→ WHAT IS EXPECTED:
Where does the string "computer" appear in the records? Copy each line that holds it.

→ GIVEN DATA:
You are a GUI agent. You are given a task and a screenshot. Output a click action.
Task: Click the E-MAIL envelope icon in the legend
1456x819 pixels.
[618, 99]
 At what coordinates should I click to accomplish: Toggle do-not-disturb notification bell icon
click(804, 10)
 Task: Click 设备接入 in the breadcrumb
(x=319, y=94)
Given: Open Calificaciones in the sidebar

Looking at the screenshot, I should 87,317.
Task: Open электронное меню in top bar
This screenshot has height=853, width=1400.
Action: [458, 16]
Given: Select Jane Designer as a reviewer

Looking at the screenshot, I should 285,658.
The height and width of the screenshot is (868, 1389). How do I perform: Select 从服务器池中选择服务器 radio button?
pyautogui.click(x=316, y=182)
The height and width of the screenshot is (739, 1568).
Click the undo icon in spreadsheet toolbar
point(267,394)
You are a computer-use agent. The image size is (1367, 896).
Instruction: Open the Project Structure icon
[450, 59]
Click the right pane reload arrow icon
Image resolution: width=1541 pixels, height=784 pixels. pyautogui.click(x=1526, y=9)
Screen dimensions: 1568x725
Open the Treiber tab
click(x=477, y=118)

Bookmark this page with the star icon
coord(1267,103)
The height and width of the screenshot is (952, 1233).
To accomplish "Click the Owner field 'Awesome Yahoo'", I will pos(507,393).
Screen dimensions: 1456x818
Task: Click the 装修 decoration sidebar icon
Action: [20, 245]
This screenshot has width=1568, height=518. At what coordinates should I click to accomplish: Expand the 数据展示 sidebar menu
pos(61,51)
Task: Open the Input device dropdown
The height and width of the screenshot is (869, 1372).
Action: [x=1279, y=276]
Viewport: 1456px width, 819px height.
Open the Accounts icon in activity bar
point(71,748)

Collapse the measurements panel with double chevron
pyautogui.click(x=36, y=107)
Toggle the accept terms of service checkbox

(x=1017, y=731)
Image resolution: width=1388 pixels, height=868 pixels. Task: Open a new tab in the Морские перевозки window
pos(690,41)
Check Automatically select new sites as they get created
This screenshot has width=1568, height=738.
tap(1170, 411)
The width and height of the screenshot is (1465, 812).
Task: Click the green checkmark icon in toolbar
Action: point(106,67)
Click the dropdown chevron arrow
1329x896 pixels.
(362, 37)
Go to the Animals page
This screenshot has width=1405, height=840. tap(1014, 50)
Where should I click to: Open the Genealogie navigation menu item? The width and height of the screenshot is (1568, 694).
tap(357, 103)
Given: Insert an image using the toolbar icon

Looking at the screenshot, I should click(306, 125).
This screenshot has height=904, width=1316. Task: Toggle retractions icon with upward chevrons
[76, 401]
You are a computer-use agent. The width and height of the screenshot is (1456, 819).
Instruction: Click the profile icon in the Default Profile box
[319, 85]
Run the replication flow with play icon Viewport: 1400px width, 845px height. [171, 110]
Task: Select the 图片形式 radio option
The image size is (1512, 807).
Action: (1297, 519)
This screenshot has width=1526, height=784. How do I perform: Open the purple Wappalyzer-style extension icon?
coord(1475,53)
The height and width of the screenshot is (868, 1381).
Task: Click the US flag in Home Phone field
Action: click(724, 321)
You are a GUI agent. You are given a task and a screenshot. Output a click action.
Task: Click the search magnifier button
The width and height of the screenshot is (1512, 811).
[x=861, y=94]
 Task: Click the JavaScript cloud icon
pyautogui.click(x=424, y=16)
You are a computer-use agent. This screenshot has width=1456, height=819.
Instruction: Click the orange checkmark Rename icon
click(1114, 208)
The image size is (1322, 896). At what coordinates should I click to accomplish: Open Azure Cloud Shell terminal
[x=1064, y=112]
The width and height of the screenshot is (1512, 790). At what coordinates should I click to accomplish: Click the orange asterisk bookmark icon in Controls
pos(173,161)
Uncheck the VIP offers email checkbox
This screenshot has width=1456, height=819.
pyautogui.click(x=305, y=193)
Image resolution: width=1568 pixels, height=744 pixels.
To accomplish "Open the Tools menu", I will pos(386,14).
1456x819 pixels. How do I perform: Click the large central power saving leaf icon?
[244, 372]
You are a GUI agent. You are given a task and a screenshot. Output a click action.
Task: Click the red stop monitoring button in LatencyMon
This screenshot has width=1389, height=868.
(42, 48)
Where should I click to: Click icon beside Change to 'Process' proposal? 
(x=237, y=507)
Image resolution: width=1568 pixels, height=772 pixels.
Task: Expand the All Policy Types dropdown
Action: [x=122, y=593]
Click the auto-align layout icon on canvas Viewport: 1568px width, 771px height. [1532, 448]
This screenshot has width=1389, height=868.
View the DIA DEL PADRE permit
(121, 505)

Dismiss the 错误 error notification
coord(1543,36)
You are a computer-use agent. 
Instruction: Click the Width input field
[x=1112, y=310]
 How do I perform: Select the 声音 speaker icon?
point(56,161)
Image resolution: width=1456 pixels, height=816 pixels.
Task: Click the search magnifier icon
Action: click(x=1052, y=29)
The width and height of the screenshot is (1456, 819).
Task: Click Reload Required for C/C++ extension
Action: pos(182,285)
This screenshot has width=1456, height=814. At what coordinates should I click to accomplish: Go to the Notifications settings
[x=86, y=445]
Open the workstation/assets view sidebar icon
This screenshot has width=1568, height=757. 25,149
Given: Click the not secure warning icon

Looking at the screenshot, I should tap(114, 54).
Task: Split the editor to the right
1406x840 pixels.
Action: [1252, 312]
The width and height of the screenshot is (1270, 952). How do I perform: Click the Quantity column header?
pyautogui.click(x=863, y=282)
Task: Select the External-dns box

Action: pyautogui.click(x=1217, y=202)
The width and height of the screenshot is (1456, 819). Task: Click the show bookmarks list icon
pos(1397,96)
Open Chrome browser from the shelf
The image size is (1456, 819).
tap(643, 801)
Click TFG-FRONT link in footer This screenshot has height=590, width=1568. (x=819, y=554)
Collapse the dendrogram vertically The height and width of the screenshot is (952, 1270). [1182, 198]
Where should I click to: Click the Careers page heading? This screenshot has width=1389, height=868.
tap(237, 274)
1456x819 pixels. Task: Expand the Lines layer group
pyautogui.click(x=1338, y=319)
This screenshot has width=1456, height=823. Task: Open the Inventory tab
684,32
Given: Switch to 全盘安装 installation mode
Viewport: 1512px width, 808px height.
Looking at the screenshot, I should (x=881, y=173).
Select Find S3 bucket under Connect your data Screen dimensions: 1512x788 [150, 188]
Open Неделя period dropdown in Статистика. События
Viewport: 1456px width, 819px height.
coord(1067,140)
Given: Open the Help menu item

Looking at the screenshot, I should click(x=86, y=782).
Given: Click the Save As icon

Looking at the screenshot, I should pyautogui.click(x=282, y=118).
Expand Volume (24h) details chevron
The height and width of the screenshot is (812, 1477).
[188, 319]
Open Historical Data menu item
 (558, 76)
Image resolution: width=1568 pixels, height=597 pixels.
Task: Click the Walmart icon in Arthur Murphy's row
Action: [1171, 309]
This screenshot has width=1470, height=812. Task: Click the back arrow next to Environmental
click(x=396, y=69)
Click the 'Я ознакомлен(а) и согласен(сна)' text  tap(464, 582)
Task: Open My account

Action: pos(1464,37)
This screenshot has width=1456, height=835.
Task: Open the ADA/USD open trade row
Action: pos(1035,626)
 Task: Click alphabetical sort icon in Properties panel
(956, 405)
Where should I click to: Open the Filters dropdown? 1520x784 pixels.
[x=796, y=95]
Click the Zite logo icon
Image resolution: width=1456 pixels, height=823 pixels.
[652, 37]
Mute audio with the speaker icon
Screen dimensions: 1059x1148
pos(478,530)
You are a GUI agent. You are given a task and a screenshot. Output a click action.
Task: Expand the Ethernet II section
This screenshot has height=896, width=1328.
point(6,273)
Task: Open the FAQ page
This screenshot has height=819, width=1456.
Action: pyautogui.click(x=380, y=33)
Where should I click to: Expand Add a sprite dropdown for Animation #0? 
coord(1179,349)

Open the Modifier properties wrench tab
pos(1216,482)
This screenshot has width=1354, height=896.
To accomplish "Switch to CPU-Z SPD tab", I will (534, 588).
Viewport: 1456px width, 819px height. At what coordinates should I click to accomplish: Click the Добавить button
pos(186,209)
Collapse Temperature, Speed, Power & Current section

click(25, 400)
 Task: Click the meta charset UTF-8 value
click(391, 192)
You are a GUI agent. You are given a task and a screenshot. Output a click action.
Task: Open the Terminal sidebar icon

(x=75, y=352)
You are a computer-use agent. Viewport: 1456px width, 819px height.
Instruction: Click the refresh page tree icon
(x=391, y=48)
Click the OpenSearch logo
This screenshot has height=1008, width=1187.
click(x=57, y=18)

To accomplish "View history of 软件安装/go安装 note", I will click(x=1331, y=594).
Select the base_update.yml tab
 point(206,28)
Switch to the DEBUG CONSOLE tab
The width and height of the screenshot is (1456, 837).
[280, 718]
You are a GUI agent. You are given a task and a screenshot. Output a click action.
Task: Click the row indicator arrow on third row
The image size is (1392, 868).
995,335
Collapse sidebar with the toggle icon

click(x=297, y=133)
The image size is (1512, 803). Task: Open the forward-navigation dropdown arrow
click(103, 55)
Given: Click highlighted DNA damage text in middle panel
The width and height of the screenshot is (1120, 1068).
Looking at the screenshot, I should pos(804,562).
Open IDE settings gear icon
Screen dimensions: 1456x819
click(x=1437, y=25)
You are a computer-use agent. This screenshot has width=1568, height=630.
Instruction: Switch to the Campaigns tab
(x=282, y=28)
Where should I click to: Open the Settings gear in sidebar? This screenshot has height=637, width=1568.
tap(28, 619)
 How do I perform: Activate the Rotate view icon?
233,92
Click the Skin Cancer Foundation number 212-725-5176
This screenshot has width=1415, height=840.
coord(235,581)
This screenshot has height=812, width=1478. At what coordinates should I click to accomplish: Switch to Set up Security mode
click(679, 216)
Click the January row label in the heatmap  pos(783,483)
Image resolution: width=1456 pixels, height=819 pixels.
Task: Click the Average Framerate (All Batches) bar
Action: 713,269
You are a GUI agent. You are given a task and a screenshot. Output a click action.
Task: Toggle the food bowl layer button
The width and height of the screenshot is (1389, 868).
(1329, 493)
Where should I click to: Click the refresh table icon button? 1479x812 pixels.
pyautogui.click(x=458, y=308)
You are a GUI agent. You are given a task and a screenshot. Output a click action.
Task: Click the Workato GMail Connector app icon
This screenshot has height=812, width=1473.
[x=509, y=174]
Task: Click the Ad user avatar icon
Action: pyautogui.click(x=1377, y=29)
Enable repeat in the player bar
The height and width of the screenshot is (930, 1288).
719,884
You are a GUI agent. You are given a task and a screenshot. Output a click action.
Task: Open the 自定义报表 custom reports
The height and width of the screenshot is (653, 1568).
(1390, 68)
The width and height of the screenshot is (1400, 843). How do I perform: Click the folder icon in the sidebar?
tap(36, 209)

→ RESPONSE TO THIS EXERCISE:
You are a computer-use agent. The image size is (1367, 896).
You are a computer-use agent. The width and height of the screenshot is (1456, 819).
You are a computer-use agent. This screenshot has width=1456, height=819.
You are a computer-use agent. 
You are a computer-use agent. Viewport: 1456px width, 819px height.
You are a computer-use agent. This screenshot has width=1568, height=630.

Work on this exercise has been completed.